What you need to do: Every record that follows should be output exactly as it is given.

-------------------------

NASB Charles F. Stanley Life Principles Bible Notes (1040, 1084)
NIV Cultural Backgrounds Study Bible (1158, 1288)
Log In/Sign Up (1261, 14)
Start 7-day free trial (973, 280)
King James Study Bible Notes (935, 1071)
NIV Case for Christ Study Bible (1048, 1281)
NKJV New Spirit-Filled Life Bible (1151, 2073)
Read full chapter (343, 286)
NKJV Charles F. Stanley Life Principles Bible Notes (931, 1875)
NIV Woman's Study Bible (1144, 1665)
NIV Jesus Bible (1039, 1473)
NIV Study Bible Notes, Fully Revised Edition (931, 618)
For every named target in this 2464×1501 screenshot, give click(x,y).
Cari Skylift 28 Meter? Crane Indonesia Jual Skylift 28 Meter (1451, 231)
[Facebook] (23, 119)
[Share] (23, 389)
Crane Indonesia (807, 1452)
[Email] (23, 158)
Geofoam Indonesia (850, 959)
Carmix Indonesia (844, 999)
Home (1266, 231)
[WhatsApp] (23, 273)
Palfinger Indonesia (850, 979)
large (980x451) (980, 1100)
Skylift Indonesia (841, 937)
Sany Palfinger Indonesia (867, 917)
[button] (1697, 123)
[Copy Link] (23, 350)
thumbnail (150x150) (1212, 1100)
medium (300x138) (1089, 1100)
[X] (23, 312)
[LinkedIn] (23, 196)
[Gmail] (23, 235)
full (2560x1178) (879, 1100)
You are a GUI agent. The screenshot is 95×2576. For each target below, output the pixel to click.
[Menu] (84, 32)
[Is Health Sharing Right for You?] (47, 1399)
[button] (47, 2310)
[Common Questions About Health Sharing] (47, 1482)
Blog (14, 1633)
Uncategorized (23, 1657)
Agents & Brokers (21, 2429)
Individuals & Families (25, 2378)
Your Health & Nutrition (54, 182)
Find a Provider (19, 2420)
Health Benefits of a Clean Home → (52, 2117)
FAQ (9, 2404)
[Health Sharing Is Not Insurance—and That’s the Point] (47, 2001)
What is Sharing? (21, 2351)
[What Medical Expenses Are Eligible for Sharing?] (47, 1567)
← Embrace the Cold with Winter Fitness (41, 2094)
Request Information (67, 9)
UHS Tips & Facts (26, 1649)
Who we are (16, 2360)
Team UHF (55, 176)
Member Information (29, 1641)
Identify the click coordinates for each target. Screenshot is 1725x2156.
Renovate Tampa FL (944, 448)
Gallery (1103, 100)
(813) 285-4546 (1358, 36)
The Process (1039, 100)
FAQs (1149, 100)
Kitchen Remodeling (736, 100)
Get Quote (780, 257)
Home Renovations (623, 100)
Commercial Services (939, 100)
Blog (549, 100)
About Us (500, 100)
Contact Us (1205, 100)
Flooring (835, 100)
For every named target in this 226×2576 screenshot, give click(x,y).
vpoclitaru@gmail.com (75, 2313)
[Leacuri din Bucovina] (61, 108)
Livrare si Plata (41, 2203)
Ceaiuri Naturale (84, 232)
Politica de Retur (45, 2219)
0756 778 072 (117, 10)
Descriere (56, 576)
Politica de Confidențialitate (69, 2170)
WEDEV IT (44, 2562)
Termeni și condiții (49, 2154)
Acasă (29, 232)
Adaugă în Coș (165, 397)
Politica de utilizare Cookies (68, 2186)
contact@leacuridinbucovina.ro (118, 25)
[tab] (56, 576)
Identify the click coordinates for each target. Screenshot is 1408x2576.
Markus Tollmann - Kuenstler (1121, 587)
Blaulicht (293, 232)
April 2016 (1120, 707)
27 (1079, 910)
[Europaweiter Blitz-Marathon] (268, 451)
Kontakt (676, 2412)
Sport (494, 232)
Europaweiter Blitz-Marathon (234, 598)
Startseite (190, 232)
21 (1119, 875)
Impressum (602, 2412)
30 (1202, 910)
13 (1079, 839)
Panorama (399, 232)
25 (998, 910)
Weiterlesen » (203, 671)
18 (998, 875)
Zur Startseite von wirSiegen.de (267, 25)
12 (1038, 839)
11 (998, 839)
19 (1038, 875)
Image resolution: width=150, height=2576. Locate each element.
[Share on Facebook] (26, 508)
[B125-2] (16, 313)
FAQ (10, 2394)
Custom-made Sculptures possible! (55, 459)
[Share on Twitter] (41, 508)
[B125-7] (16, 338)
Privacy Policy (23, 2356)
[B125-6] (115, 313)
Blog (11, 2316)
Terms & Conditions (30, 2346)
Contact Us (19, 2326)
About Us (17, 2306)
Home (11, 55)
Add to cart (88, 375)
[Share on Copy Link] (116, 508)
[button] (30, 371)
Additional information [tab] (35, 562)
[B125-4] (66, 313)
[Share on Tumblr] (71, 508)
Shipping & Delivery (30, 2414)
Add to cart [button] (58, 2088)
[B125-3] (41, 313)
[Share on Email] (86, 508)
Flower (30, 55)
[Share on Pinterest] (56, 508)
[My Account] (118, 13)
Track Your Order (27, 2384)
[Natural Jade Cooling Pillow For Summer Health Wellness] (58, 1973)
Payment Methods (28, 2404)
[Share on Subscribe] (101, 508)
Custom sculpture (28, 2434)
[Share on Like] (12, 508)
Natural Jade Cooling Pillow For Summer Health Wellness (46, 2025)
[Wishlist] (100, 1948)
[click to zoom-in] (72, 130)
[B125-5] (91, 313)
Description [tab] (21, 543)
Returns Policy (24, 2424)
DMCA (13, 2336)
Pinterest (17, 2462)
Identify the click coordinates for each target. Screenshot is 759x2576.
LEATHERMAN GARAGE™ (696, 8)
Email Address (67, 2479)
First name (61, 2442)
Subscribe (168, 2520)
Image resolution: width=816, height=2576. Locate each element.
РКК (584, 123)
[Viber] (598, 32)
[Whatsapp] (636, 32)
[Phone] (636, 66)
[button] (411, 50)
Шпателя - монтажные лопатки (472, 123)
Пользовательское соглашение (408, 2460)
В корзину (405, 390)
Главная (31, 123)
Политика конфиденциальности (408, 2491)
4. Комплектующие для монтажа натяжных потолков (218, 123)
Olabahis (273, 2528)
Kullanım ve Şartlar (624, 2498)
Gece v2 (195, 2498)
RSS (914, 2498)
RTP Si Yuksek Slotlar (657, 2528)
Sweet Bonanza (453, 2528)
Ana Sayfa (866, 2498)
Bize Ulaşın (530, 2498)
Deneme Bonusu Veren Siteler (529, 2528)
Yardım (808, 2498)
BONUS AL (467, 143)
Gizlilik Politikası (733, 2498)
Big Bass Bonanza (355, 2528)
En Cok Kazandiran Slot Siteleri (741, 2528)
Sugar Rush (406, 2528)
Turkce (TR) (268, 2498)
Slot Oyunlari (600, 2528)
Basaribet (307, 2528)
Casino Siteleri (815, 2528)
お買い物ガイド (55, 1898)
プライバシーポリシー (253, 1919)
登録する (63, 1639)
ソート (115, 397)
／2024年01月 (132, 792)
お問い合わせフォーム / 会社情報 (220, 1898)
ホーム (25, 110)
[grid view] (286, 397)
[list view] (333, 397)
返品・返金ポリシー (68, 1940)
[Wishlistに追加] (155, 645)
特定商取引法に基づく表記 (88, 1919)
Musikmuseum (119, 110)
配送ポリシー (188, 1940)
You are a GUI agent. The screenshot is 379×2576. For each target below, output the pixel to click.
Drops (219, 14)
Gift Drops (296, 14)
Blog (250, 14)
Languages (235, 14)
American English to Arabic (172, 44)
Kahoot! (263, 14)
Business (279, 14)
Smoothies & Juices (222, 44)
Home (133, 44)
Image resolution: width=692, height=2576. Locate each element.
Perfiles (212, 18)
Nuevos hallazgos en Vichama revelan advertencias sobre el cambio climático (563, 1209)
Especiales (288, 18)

-------------------------

Exercise answer:
NASB Charles F. Stanley Life Principles Bible Notes (1040, 1084)
NIV Cultural Backgrounds Study Bible (1158, 1288)
Log In/Sign Up (1261, 14)
Start 7-day free trial (973, 280)
King James Study Bible Notes (935, 1071)
NIV Case for Christ Study Bible (1048, 1281)
NKJV New Spirit-Filled Life Bible (1151, 2073)
Read full chapter (343, 286)
NKJV Charles F. Stanley Life Principles Bible Notes (931, 1875)
NIV Woman's Study Bible (1144, 1665)
NIV Jesus Bible (1039, 1473)
NIV Study Bible Notes, Fully Revised Edition (931, 618)
For every named target in this 2464×1501 screenshot, give click(x,y).
Cari Skylift 28 Meter? Crane Indonesia Jual Skylift 28 Meter (1451, 231)
[Facebook] (23, 119)
[Share] (23, 389)
Crane Indonesia (807, 1452)
[Email] (23, 158)
Geofoam Indonesia (850, 959)
Carmix Indonesia (844, 999)
Home (1266, 231)
[WhatsApp] (23, 273)
Palfinger Indonesia (850, 979)
large (980x451) (980, 1100)
Skylift Indonesia (841, 937)
Sany Palfinger Indonesia (867, 917)
[button] (1697, 123)
[Copy Link] (23, 350)
thumbnail (150x150) (1212, 1100)
medium (300x138) (1089, 1100)
[X] (23, 312)
[LinkedIn] (23, 196)
[Gmail] (23, 235)
full (2560x1178) (879, 1100)
You are a GUI agent. The screenshot is 95×2576. For each target below, output the pixel to click.
[Menu] (84, 32)
[Is Health Sharing Right for You?] (47, 1399)
[button] (47, 2310)
[Common Questions About Health Sharing] (47, 1482)
Blog (14, 1633)
Uncategorized (23, 1657)
Agents & Brokers (21, 2429)
Individuals & Families (25, 2378)
Your Health & Nutrition (54, 182)
Find a Provider (19, 2420)
Health Benefits of a Clean Home → (52, 2117)
FAQ (9, 2404)
[Health Sharing Is Not Insurance—and That’s the Point] (47, 2001)
What is Sharing? (21, 2351)
[What Medical Expenses Are Eligible for Sharing?] (47, 1567)
← Embrace the Cold with Winter Fitness (41, 2094)
Request Information (67, 9)
UHS Tips & Facts (26, 1649)
Who we are (16, 2360)
Team UHF (55, 176)
Member Information (29, 1641)
Identify the click coordinates for each target. Screenshot is 1725x2156.
Renovate Tampa FL (944, 448)
Gallery (1103, 100)
(813) 285-4546 (1358, 36)
The Process (1039, 100)
FAQs (1149, 100)
Kitchen Remodeling (736, 100)
Get Quote (780, 257)
Home Renovations (623, 100)
Commercial Services (939, 100)
Blog (549, 100)
About Us (500, 100)
Contact Us (1205, 100)
Flooring (835, 100)
For every named target in this 226×2576 screenshot, give click(x,y).
vpoclitaru@gmail.com (75, 2313)
[Leacuri din Bucovina] (61, 108)
Livrare si Plata (41, 2203)
Ceaiuri Naturale (84, 232)
Politica de Retur (45, 2219)
0756 778 072 (117, 10)
Descriere (56, 576)
Politica de Confidențialitate (69, 2170)
WEDEV IT (44, 2562)
Termeni și condiții (49, 2154)
Acasă (29, 232)
Adaugă în Coș (165, 397)
Politica de utilizare Cookies (68, 2186)
contact@leacuridinbucovina.ro (118, 25)
[tab] (56, 576)
Identify the click coordinates for each target. Screenshot is 1408x2576.
Markus Tollmann - Kuenstler (1121, 587)
Blaulicht (293, 232)
April 2016 (1120, 707)
27 (1079, 910)
[Europaweiter Blitz-Marathon] (268, 451)
Kontakt (676, 2412)
Sport (494, 232)
Europaweiter Blitz-Marathon (234, 598)
Startseite (190, 232)
21 (1119, 875)
Impressum (602, 2412)
30 (1202, 910)
13 (1079, 839)
Panorama (399, 232)
25 (998, 910)
Weiterlesen » (203, 671)
18 (998, 875)
Zur Startseite von wirSiegen.de (267, 25)
12 (1038, 839)
11 (998, 839)
19 (1038, 875)
Image resolution: width=150, height=2576. Locate each element.
[Share on Facebook] (26, 508)
[B125-2] (16, 313)
FAQ (10, 2394)
Custom-made Sculptures possible! (55, 459)
[Share on Twitter] (41, 508)
[B125-7] (16, 338)
Privacy Policy (23, 2356)
[B125-6] (115, 313)
Blog (11, 2316)
Terms & Conditions (30, 2346)
Contact Us (19, 2326)
About Us (17, 2306)
Home (11, 55)
Add to cart (88, 375)
[Share on Copy Link] (116, 508)
[button] (30, 371)
Additional information [tab] (35, 562)
[B125-4] (66, 313)
[Share on Tumblr] (71, 508)
Shipping & Delivery (30, 2414)
Add to cart [button] (58, 2088)
[B125-3] (41, 313)
[Share on Email] (86, 508)
Flower (30, 55)
[Share on Pinterest] (56, 508)
[My Account] (118, 13)
Track Your Order (27, 2384)
[Natural Jade Cooling Pillow For Summer Health Wellness] (58, 1973)
Payment Methods (28, 2404)
[Share on Subscribe] (101, 508)
Custom sculpture (28, 2434)
[Share on Like] (12, 508)
Natural Jade Cooling Pillow For Summer Health Wellness (46, 2025)
[Wishlist] (100, 1948)
[click to zoom-in] (72, 130)
[B125-5] (91, 313)
Description [tab] (21, 543)
Returns Policy (24, 2424)
DMCA (13, 2336)
Pinterest (17, 2462)
Identify the click coordinates for each target. Screenshot is 759x2576.
LEATHERMAN GARAGE™ (696, 8)
Email Address (67, 2479)
First name (61, 2442)
Subscribe (168, 2520)
Image resolution: width=816, height=2576. Locate each element.
РКК (584, 123)
[Viber] (598, 32)
[Whatsapp] (636, 32)
[Phone] (636, 66)
[button] (411, 50)
Шпателя - монтажные лопатки (472, 123)
Пользовательское соглашение (408, 2460)
В корзину (405, 390)
Главная (31, 123)
Политика конфиденциальности (408, 2491)
4. Комплектующие для монтажа натяжных потолков (218, 123)
Olabahis (273, 2528)
Kullanım ve Şartlar (624, 2498)
Gece v2 (195, 2498)
RSS (914, 2498)
RTP Si Yuksek Slotlar (657, 2528)
Sweet Bonanza (453, 2528)
Ana Sayfa (866, 2498)
Bize Ulaşın (530, 2498)
Deneme Bonusu Veren Siteler (529, 2528)
Yardım (808, 2498)
BONUS AL (467, 143)
Gizlilik Politikası (733, 2498)
Big Bass Bonanza (355, 2528)
En Cok Kazandiran Slot Siteleri (741, 2528)
Sugar Rush (406, 2528)
Turkce (TR) (268, 2498)
Slot Oyunlari (600, 2528)
Basaribet (307, 2528)
Casino Siteleri (815, 2528)
お買い物ガイド (55, 1898)
プライバシーポリシー (253, 1919)
登録する (63, 1639)
ソート (115, 397)
／2024年01月 (132, 792)
お問い合わせフォーム / 会社情報 (220, 1898)
ホーム (25, 110)
[grid view] (286, 397)
[list view] (333, 397)
返品・返金ポリシー (68, 1940)
[Wishlistに追加] (155, 645)
特定商取引法に基づく表記 (88, 1919)
Musikmuseum (119, 110)
配送ポリシー (188, 1940)
You are a GUI agent. The screenshot is 379×2576. For each target below, output the pixel to click.
Drops (219, 14)
Gift Drops (296, 14)
Blog (250, 14)
Languages (235, 14)
American English to Arabic (172, 44)
Kahoot! (263, 14)
Business (279, 14)
Smoothies & Juices (222, 44)
Home (133, 44)
Image resolution: width=692, height=2576. Locate each element.
Perfiles (212, 18)
Nuevos hallazgos en Vichama revelan advertencias sobre el cambio climático (563, 1209)
Especiales (288, 18)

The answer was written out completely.